India Official Told To Cover Statues Ahead Of Poll

Published January 9, 2012 9:45AM (EST)

LUCKNOW, India (AP) — Workmen using truckloads of cloth raced Monday to comply with election officials who ordered a flamboyant Indian state leader to cover up a dozen large statues she erected of herself.

The Election Commission said the statues of Mayawati, who is a hero to India's lowest castes, were built using public money and their display violates rules for next month's election in her Uttar Pradesh state.

"This is done to provide a level playing field to all the political parties," said Umesh Sinha, the state's chief electoral officer.

Opposition parties had complained that the statues would influence voters. The images must be covered by Wednesday, Sinha said. The Election Commission also said that nearly 200 statues of elephants, her party's symbol, must be covered.

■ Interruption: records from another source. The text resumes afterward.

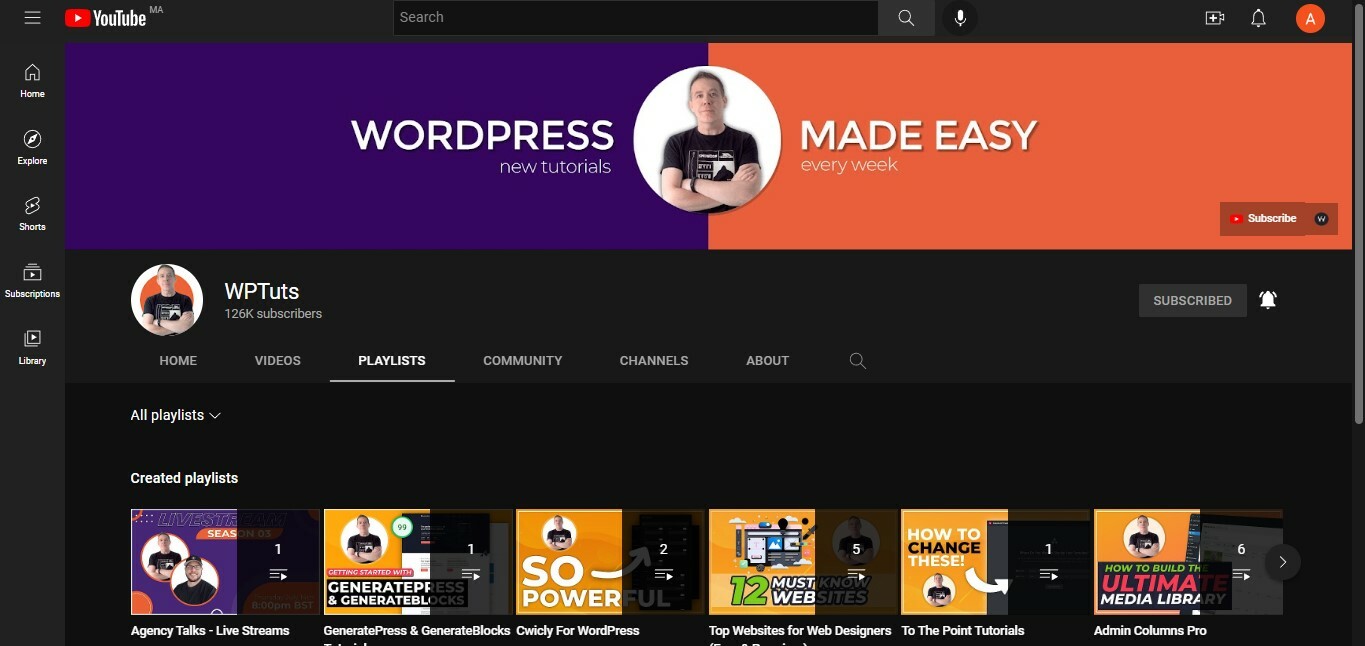Screen dimensions: 1365x646
Task: Open the Create video icon
Action: (x=1214, y=17)
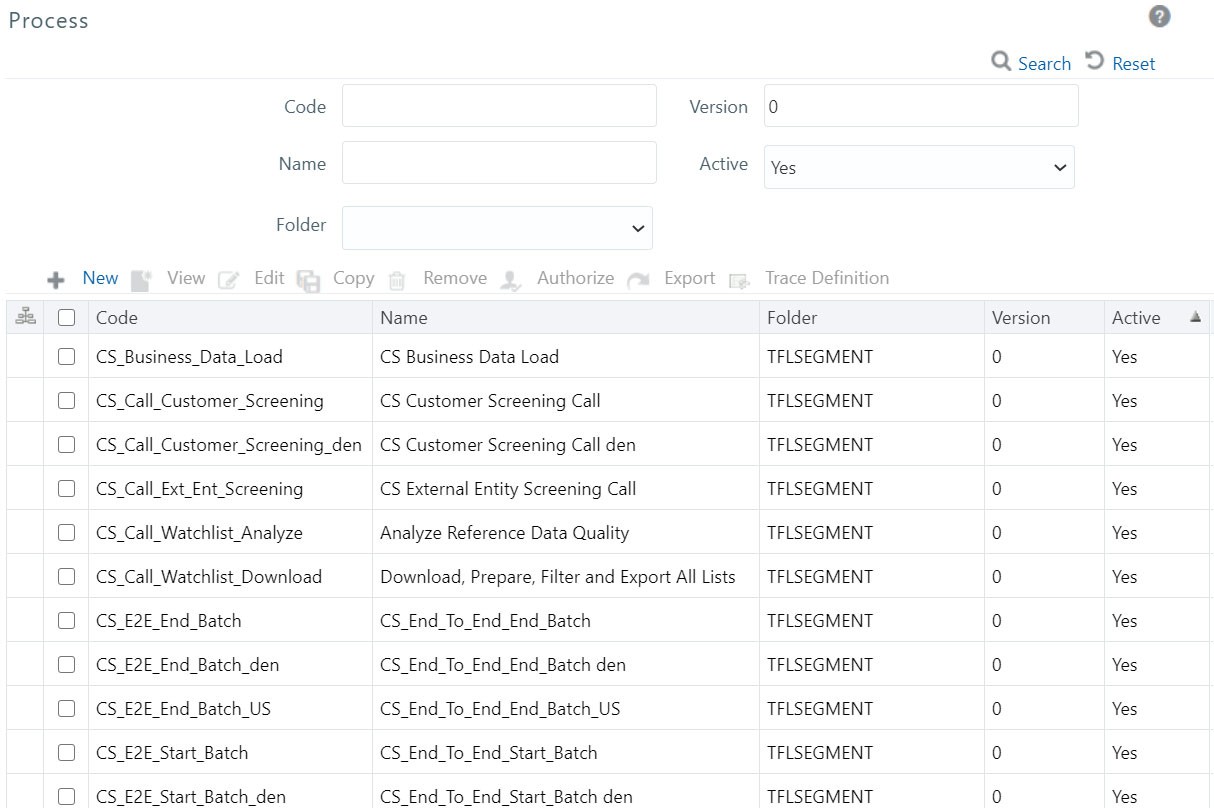The width and height of the screenshot is (1214, 808).
Task: Open the help icon at top right
Action: point(1158,16)
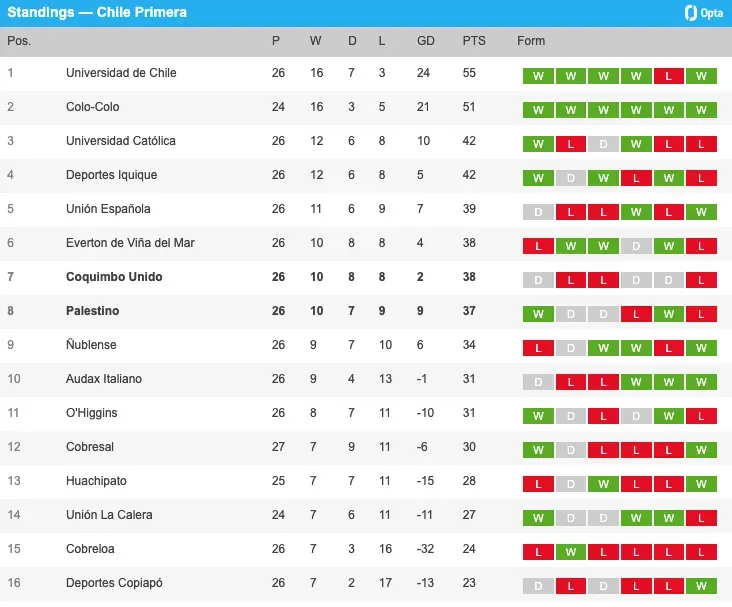Select the Huachipato row name
Viewport: 732px width, 607px height.
click(x=96, y=481)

Mayawati, a former school teacher and leader of the Bahujan Samaj Party who uses only one name, has risen to the upper rungs of India's political landscape by tapping into the enormous voting base of dalits, who are at the bottom of Hinduism's caste structure.

Nine towering statues of the state leader — seven made of bronze and two of marble — and 125 statues of elephants adorn four lavish public parks in the state capital, Lucknow. Three other large statues of Mayawati and 62 more statues of elephants stand in a university and a memorial park in Noida, a suburb of New Delhi.

"It is an elephantine problem to drape these statues," Ramesh Shukla, a government officer overseeing the operations, said as workers with green and white cloth labored in parks in Lucknow. Some of the statues are almost 15 feet (4.6 meters) tall.

Mayawati's political opponents and critics accuse her of collecting diamond jewelry and homes and using millions of dollars of taxpayers' money to build the statues in honor of her party and herself.

Her party was quick to criticize the Election Commission's orders, asking if it would also remove lotus flowers from ponds or bar people from riding bicycles because they are symbols of rival parties.